The paper addresses the notoriously difficult problem of learning parameters in conditional random fields (CRFs) when the underlying graph has a general structure and when only partial labels are available. Traditional maximum‑likelihood approaches become intractable for arbitrary graphs, and approximate inference methods such as loopy belief propagation (BP) or the Wainwright‑Jaakkola‑Willsky (WJW) algorithm lack convergence guarantees and cannot easily handle missing variables. To overcome these limitations, the authors propose AdaBoost.MRF, a boosting‑based learning framework that operates exclusively on tree‑structured sub‑graphs (spanning trees) of the original network.

The key insight is that any graph can be expressed as a super‑position of spanning trees. Each spanning tree defines a tractable conditional distribution Pτ(v | o) over the visible variables v given observation o. The algorithm treats the log‑likelihood of a tree, h(v, o)=log Pτ(v | o), as a weak learner. At each boosting iteration a new tree is selected, its weight α is determined, and the strong learner H is updated by adding α · h to the current model. The loss function is derived from AdaBoost.MR’s exponential rank loss, adapted to the partial‑label setting as

L_inco(H)=∑i∑v exp{H(v,o_i)−H(v_i,o_i)}.

Because the sum over all possible v is intractable, the authors apply Hölder’s inequality to obtain an upper bound L_H that depends only on the product of tree likelihoods evaluated at the observed partial label v_i. This bound is convex and can be minimized efficiently. Under mild assumptions (positive α’s that sum to one) the bound guarantees a global optimum, and the ensemble of weighted trees approximates the full graph’s distribution—hence the term “Markov Random Forest.”

The method naturally incorporates missing labels: the weak learner’s log‑probability can be written as log ∑_h Pτ(v,h | o), marginalising over hidden components h. Consequently, AdaBoost.MRF can learn from data where only a subset of the structured output is observed.

Experimental validation is performed on a multi‑level activity‑recognition task in indoor video surveillance. Activities are modeled at several hierarchical levels (e.g., room, person, sub‑action) using a dynamic CRF (DCRF). The dataset contains partially labeled sequences, mimicking real‑world scenarios where only some actions are annotated. AdaBoost.MRF is compared against maximum‑likelihood learning using BP and WJW as inference engines, as well as against layered hidden Markov models (LHMMs) and flat CRFs. Results show that AdaBoost.MRF achieves higher classification accuracy while requiring far less computation and exhibiting stable convergence. Moreover, the hierarchical DCRF outperforms flat models, confirming the benefit of multi‑scale modeling.

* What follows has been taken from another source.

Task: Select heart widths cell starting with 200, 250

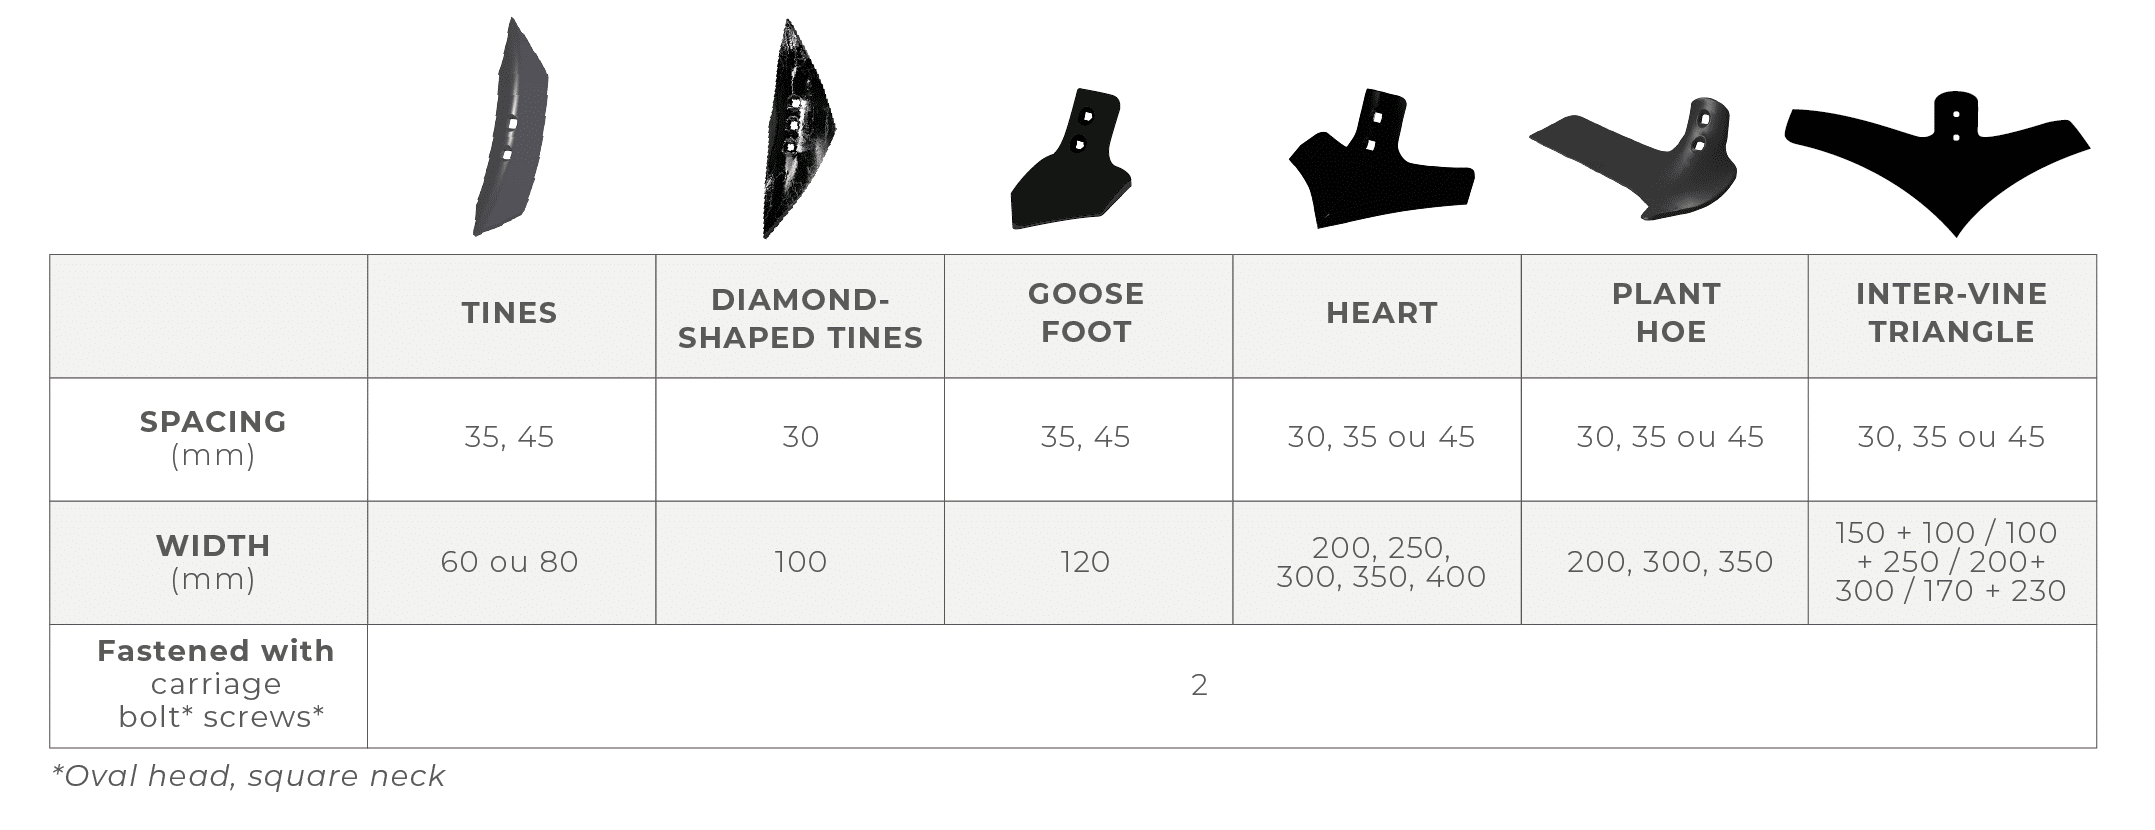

In summary, the contributions of the paper are:

  1. A novel formulation of CRF learning as a boosting problem over spanning‑tree weak learners.
  2. An analytically tractable convex loss bound that guarantees convergence.
  3. An elegant handling of partially observed structured outputs without resorting to heuristic imputation.
  4. Empirical evidence that the approach outperforms state‑of‑the‑art approximate inference methods on a realistic, multi‑level activity‑recognition benchmark.

The work opens several avenues for future research, including more sophisticated tree‑selection strategies, extensions to larger label spaces (e.g., natural‑language parsing), and online or incremental versions of AdaBoost.MRF.